# Exercise brief
Copy out the data below from the line containing "Task: Click the Thermal" to the line containing "Open the Benchmarking 101 tile", both lines included, with all images left out.

[Opening Supplied data section]

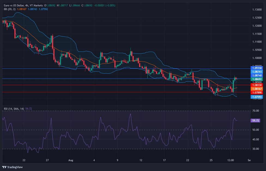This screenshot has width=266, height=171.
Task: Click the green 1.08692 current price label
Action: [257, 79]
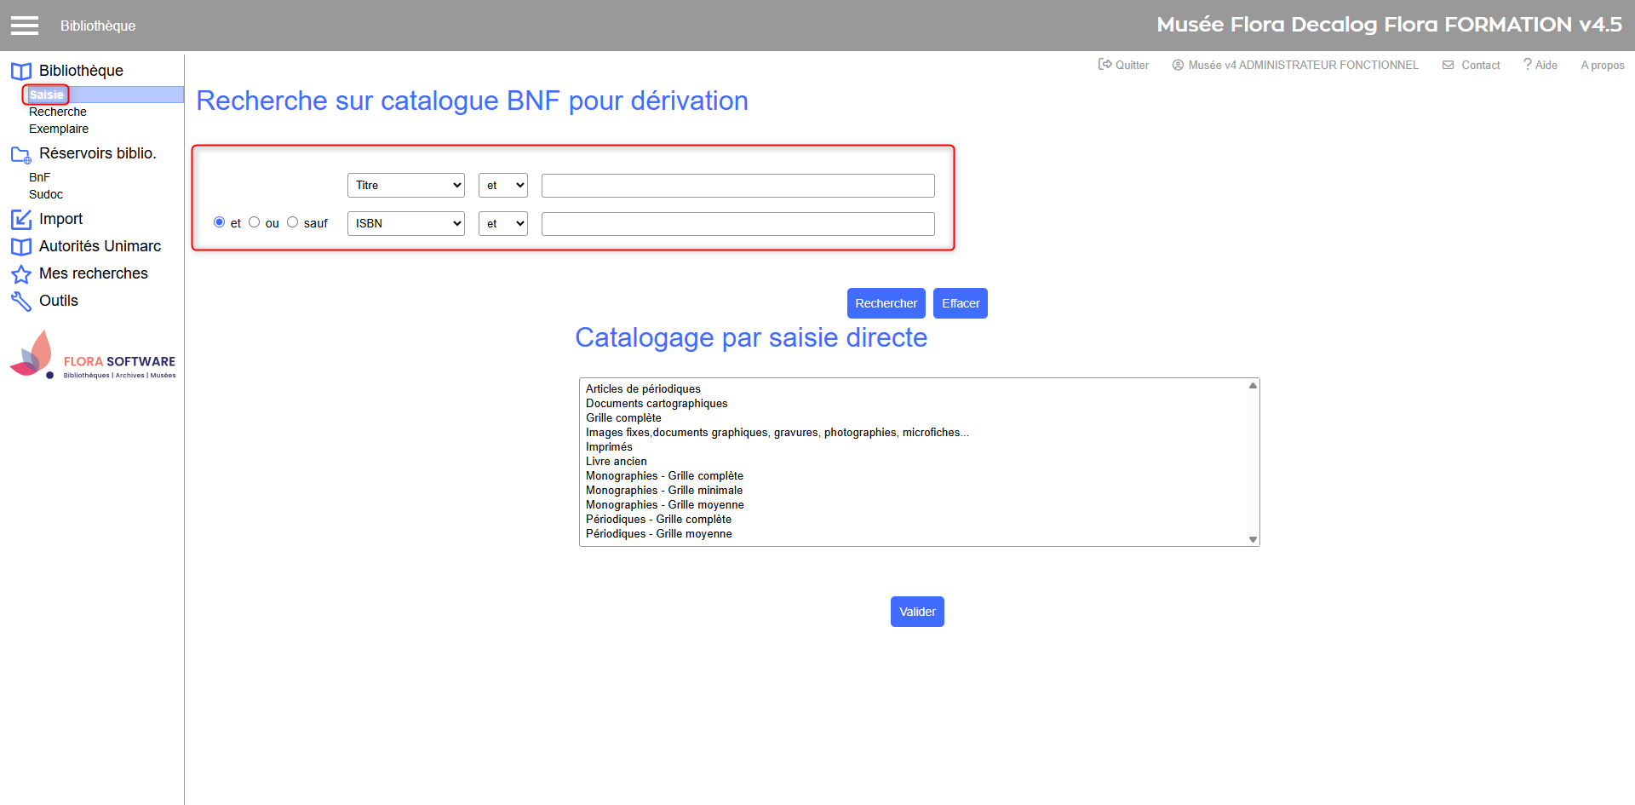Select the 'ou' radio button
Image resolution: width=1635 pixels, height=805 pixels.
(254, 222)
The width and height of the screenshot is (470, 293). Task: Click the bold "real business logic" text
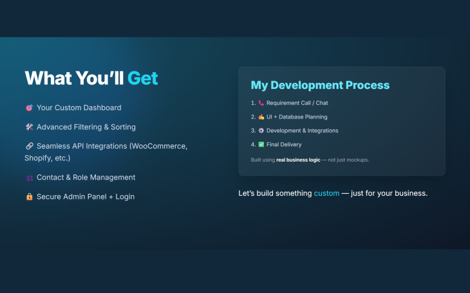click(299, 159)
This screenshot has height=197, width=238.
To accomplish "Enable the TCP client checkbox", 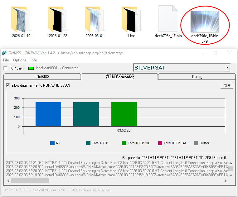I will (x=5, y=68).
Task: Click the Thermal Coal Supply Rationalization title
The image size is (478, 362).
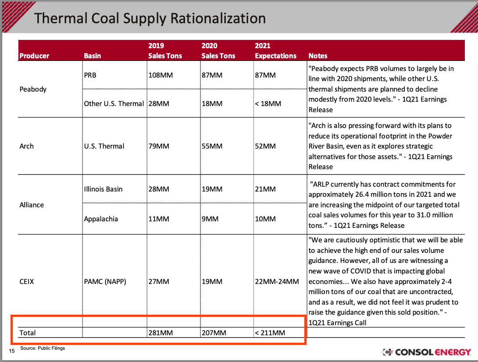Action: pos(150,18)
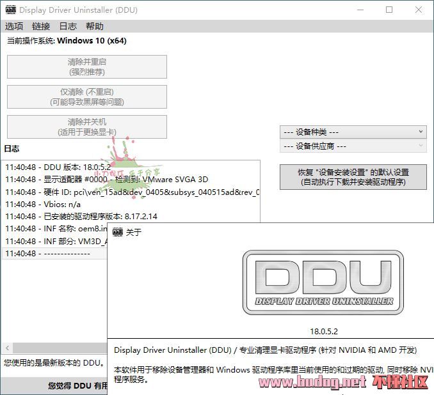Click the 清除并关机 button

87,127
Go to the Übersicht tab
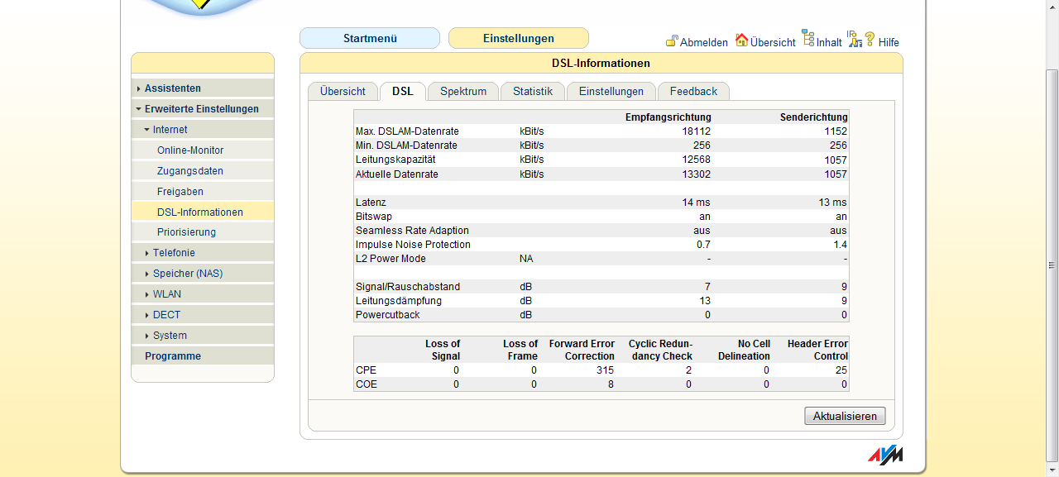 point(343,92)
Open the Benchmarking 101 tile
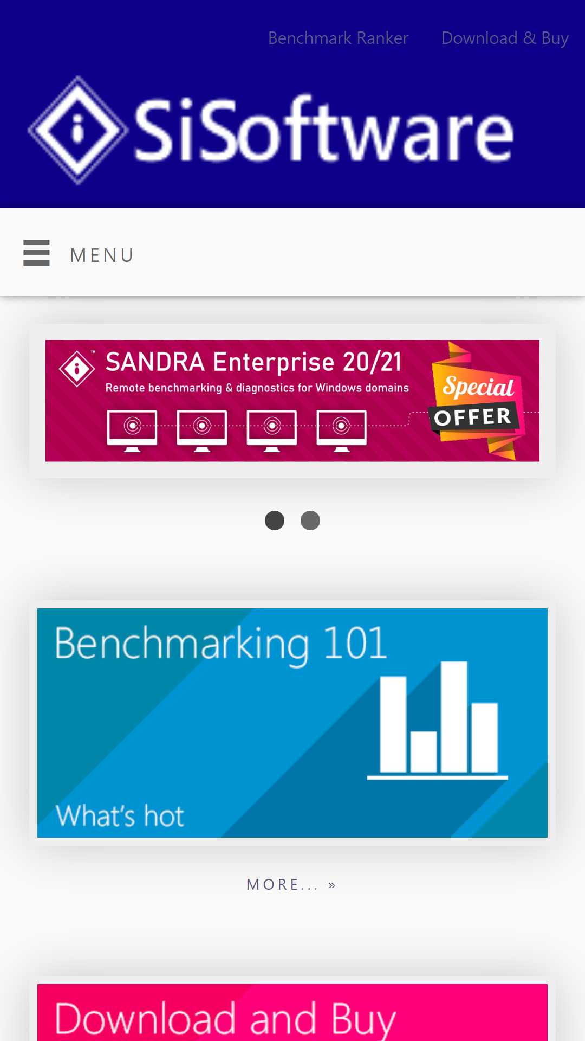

[Closing Supplied data section]
[Opening Supplied data section]

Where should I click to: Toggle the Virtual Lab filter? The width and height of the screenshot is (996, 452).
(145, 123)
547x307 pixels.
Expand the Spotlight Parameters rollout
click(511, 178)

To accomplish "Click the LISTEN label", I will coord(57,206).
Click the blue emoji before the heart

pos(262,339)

[Closing Supplied data section]

# Answer to the problem
Task: Click the Thermal Coal Supply Rationalization title
The image size is (478, 362).
Action: pos(150,18)
Click the 清除并关机 button

87,127
Go to the Übersicht tab
 point(343,92)
Open the Benchmarking 101 tile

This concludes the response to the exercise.